Lentiviral expression plasmids and virus infection. The lentivirus system with the standard calcium chloride transfection method was applied to generate the virus. pWPI vectors over-expressing MAD2L1 and pLKO.1 vectors expressing short hairpin RNA (shRNA) were used to generate lentivirus to infect CCA cells, respectively. The pWPI/pWPI-MAD2L1/pLKO.1/pLKO.1-shMAD2L1#1/pLKO.1-shMAD2L1#2 plasmids (MilliporeSigma, MA, US), pMD2G (addgene,#12259)envelope plasmid, and psPAX2 (addgene, #12260) packaging plasmid were co-transfected into the HEK293T cells. After 8 h, the medium was changed with a warm, fresh medium. The 293 cells (Human Embryonic Kidney 293 cells) were then placed in the virus room incubator for the generation of the virus. After 48 h, the supernatants, including the viruses, were harvested and used immediately or frozen at -80˚C for later use. The The sequences were as follows: shMAD2L1#1 targeting sequence, 5'- CCTATTGAATCAGTTTCCAAT-3'; and shMAD2L1#2 targeting sequence, 5'- CGAGTTCTTCTCATTCGGCAT-3'.
Western Bolt. Freshly frozen tissues were isolated and lysed in RIPA buffer, and proteins (30-50 μg) were separated on 6–10% SDS/PAGE gel and then transferred onto PVDF membranes (Millipore, Billerica, MA). After blocking with 5% BSA, the PVDF membranes were incubated with primary antibodies and then HRP-conjugated secondary antibodies. Subsequently, The ECL system (Thermo Fisher Scientific, Rochester, NY) was used to visualize. The primary antibodies used for western blot were, MAD2L1 (1:1000; Abcam), GAPDH (1:5000; Santa Cruz Biotechnology, Santa Cruz, CA).
Real-time polymerase chain reaction (PCR). Fresh samples were used to analyze the mRNA level of MAD2L1 by real-time polymerase chain reaction (PCR) performed with the ABI StepOnePlus PCR System (Applied Biosystems, Foster City, CA). Total RNA was extracted using TRIZOL reagent, and all primers were purchased from Invitrogen (Invitrogen, Carlsbad, CA). MAD2L1 mRNA was normalized with the GAPDH mRNA level, and results were presented as the ratio of MAD2L1 to GAPDH. The primers were as follows: MAD2L1 forward primer, 5′- ACGGTGACATTTCTGCCACT-3′; MAD2L1 reverse primer, 5′- TGGTCCCGACTCTTCCCATT-3′; GAPDH forward primer, 5′-GGAGCGAGATCCCTCCAAAAT-3′, GAPDH reverse primer, 5′-GGCTGTTGTCATACTTCTCATGG-3′.

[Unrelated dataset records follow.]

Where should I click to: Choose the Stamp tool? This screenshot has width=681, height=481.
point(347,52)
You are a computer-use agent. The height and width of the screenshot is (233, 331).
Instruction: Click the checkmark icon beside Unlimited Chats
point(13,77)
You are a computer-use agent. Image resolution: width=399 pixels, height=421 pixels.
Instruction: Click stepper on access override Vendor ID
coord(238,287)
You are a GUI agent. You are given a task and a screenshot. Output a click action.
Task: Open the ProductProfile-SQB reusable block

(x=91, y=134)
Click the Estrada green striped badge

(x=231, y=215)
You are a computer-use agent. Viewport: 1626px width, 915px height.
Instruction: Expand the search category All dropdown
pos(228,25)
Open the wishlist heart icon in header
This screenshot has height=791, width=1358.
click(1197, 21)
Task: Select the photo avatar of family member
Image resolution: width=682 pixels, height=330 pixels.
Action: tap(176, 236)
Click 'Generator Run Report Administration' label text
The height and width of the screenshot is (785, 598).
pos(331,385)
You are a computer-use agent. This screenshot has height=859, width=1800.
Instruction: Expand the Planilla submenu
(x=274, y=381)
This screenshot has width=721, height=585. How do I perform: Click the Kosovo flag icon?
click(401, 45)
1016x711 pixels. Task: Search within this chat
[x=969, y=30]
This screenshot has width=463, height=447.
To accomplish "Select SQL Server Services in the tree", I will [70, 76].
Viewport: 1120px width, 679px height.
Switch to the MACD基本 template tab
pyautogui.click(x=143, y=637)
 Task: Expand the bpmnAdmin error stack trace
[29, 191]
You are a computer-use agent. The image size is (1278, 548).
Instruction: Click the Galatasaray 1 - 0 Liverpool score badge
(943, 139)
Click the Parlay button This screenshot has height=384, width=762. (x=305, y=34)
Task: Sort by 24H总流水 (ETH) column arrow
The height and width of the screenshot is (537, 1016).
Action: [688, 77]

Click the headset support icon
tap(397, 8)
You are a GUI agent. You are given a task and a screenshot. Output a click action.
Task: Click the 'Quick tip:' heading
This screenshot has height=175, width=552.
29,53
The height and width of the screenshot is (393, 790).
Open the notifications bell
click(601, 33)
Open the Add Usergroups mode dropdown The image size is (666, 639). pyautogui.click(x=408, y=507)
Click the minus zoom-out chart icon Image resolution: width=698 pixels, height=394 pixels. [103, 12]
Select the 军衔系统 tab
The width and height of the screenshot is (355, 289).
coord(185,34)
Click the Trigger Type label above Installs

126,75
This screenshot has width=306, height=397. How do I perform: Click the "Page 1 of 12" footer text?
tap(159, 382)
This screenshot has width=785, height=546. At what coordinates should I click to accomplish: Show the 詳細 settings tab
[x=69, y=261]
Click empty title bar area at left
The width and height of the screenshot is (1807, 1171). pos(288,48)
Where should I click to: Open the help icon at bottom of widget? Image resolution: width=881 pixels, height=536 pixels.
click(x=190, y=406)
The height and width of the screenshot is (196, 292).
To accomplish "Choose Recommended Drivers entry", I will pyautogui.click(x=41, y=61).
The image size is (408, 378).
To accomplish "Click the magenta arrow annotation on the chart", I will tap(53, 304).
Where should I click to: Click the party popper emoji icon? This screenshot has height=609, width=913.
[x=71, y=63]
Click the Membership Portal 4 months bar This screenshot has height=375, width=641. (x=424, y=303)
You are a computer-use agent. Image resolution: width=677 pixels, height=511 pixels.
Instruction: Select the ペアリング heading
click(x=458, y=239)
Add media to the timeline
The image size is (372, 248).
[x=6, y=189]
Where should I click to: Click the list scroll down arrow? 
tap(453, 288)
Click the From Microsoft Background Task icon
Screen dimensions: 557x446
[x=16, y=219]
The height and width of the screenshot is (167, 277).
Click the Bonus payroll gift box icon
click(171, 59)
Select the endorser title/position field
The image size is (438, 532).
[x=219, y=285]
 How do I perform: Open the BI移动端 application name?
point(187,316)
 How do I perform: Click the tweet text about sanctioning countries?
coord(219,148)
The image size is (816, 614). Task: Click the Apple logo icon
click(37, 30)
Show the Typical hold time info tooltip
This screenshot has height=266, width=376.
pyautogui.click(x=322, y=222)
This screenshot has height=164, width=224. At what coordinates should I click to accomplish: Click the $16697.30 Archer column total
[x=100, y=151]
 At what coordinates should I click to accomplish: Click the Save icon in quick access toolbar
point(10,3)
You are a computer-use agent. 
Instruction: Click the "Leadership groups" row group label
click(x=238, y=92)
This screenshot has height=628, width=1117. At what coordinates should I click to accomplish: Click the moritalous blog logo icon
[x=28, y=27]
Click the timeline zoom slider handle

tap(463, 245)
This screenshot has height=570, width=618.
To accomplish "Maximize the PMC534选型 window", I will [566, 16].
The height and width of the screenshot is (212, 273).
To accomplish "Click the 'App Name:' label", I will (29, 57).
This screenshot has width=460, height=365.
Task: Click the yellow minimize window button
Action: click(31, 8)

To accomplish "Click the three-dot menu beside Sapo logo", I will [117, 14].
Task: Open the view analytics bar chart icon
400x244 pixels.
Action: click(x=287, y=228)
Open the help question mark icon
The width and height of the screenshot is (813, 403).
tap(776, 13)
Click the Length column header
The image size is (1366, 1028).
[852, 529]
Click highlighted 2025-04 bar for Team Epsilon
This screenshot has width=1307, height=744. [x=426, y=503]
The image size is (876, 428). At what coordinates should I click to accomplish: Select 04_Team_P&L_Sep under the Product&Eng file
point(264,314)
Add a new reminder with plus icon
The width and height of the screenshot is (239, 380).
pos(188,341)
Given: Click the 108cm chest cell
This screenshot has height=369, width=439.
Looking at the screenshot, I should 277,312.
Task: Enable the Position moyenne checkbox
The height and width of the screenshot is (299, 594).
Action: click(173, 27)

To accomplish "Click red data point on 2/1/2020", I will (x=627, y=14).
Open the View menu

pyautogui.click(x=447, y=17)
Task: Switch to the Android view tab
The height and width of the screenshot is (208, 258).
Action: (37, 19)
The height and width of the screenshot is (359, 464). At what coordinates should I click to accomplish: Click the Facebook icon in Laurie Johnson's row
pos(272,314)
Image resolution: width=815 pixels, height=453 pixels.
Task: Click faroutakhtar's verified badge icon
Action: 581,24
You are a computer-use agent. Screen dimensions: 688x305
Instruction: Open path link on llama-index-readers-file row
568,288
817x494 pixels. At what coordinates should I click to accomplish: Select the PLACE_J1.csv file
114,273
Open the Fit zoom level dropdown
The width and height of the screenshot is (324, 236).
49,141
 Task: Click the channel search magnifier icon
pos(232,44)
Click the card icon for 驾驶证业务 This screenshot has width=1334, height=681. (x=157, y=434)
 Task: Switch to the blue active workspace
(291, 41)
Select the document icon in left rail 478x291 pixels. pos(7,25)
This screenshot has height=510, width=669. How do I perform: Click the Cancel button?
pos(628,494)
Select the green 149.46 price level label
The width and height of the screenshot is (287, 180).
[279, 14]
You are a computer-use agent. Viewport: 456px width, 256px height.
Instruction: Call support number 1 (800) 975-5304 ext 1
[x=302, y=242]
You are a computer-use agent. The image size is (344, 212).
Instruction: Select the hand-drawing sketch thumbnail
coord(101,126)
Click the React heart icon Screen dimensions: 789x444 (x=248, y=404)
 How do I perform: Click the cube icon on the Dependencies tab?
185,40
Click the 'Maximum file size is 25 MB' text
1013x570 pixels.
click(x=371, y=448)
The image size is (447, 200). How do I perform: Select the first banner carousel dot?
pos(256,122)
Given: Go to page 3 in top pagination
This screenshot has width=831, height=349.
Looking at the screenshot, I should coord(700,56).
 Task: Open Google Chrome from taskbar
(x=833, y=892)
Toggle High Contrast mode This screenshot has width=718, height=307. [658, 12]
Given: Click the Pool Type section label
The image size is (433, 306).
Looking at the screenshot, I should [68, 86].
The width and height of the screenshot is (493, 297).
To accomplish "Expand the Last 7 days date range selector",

Statistics. Statistical analysis was performed using SPSS software, version 23.0 (IBM Inc.). Mann‑Whitney U test was applied to test the two groups of continuous data. Correlation between MAD2L1 expression and clinicopathological parameters was evaluated by the χ2 test and Fisher exact test. Survival rates were calculated using the unadjusted Kaplan-Meier method, and the log-rank analysis analyzed the difference in survival curves. All cell experiments were conducted in three technical replicates. Quantitation results are shown as mean ± SD. Statistical significance for cell experiments was determined using the independent‑sample t‑test. P<0.05 was considered to indicate a statistically significant difference.